I am a Pediatric Rheumatologist at Boston Children’s Hospital and an Assistant Professor of Pediatrics at Harvard Medical School. My research interest is in site-specific autoimmune diseases, including autoimmune uveitis, with a special emphasis on tissue resident memory T cells and how they contribute to joint-specific memory and arthritis flares.
I obtained my MD/PhD degree from the David Geffen School of Medicine at UCLA. My PhD work helped to define the pleotropic function of galectin-1 and dendritic cells in both immune defense and in the regulation of immune activity. I completed my pediatric residency and pediatric rheumatology fellowship at Boston Children’s Hospital where I joined Dr. Peter Nigrovic’s research group. For the last 8 years, I have been investigating the physiological basis of “joint-specific memory” in arthritis, the biologic phenomenon in which arthritis flares in previously inflamed joints in a pattern that is unique to an individual patient and is stable over time. We established that long-lived tissue resident memory T cells (TRM) develop in arthritic joints and remain in joint during remission.
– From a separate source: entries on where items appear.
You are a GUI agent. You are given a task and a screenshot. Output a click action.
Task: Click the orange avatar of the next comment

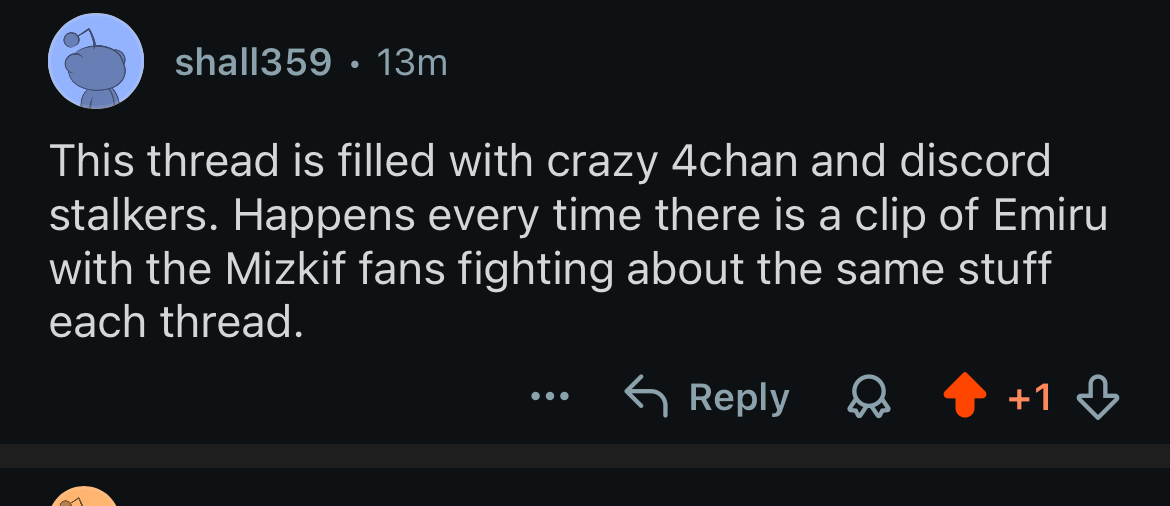click(x=84, y=497)
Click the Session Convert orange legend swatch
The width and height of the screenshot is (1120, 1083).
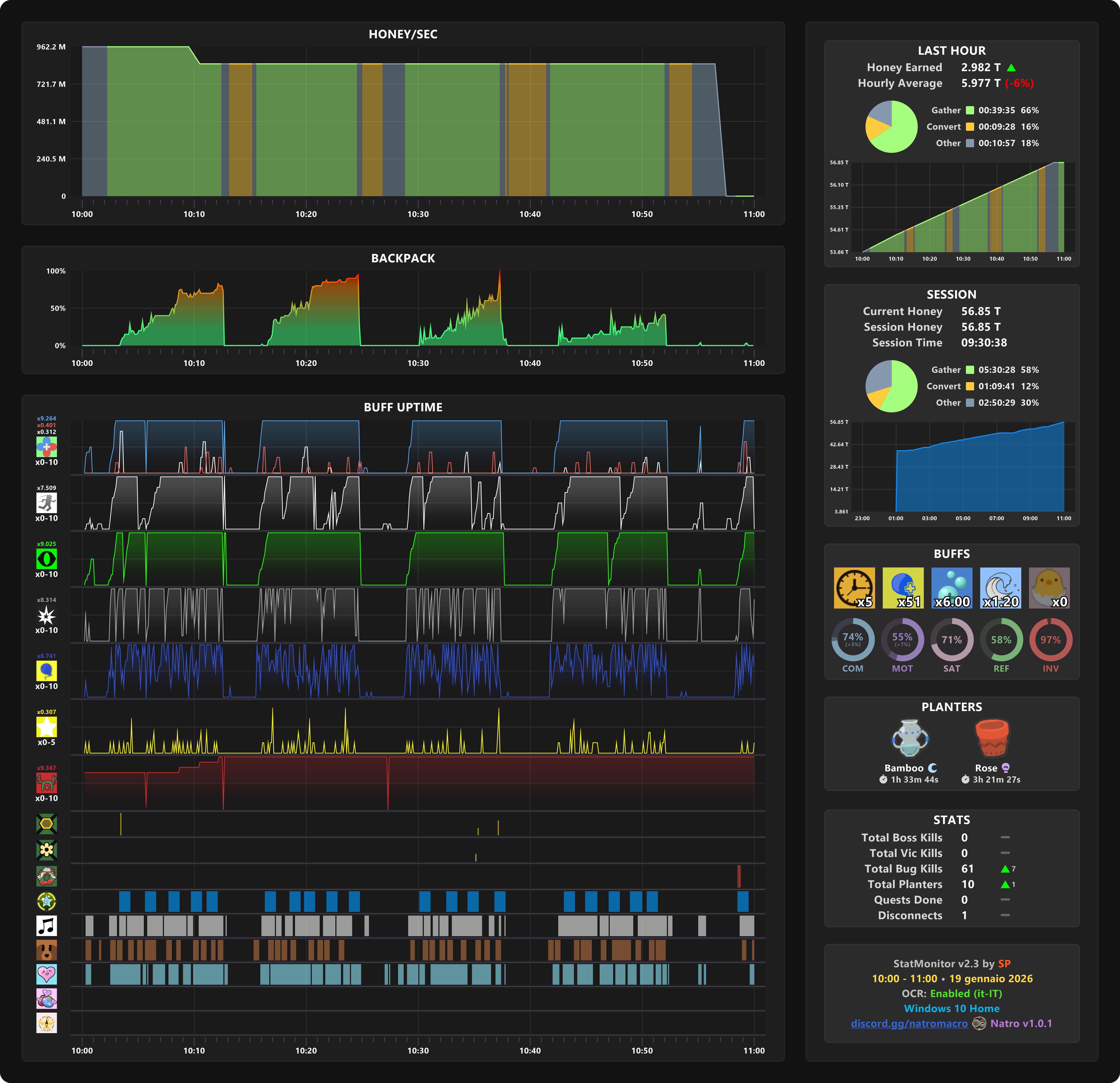coord(970,386)
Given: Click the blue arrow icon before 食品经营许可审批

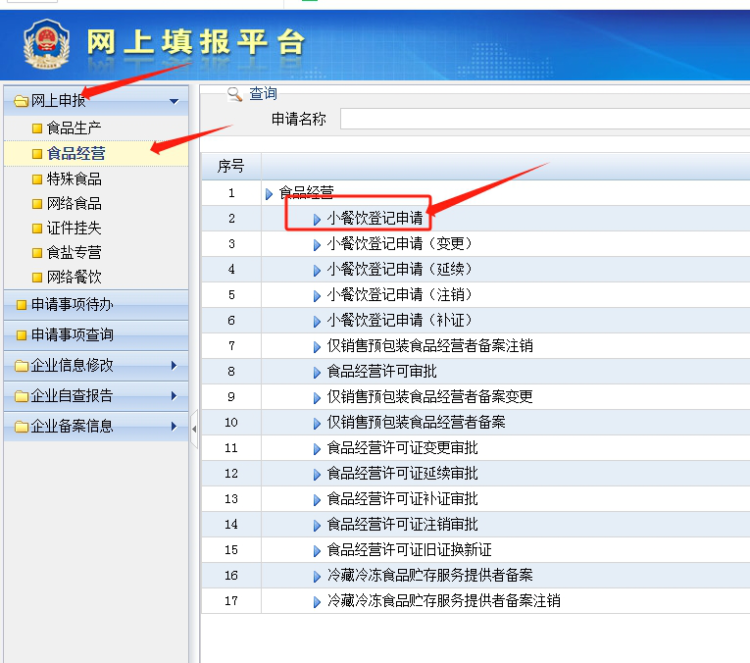Looking at the screenshot, I should pyautogui.click(x=317, y=372).

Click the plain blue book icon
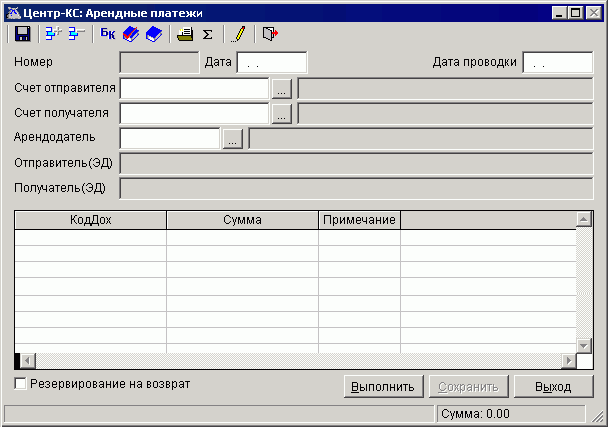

Importantly, TRM are key mediators of arthritis flares and depleting these cells can attenuate flares in mouse models of arthritis. My interest is in defining the drivers of chronic, recalcitrant arthritis and identifying novel approaches to durable arthritis control.
Most rheumatoid arthritis and juvenile idiopathic arthritis patients experience episodic arthritis flares and require life-long medications to control their disease. We have identified tissue resident memory T cells (TRM) in arthritic joints. TRM are long-lived immune cells that remains in joint tissue during remission and act as key mediators of arthritis flares. Notably, we demonstrated in animal models that depleting these cells can attenuate arthritis flares. Thus, understanding how TRM form in the joint will help us design new therapies that can prevent arthritis flares. Our findings suggest that inflammatory cytokines can stimulate cells in the joint tissue to promote TRM formation. Using a newly developed three-dimensional organoid model of human joint tissue, we will interrupt these mediators of TRM differentiation and test novel approaches to prevent flares in experimental models of arthritis.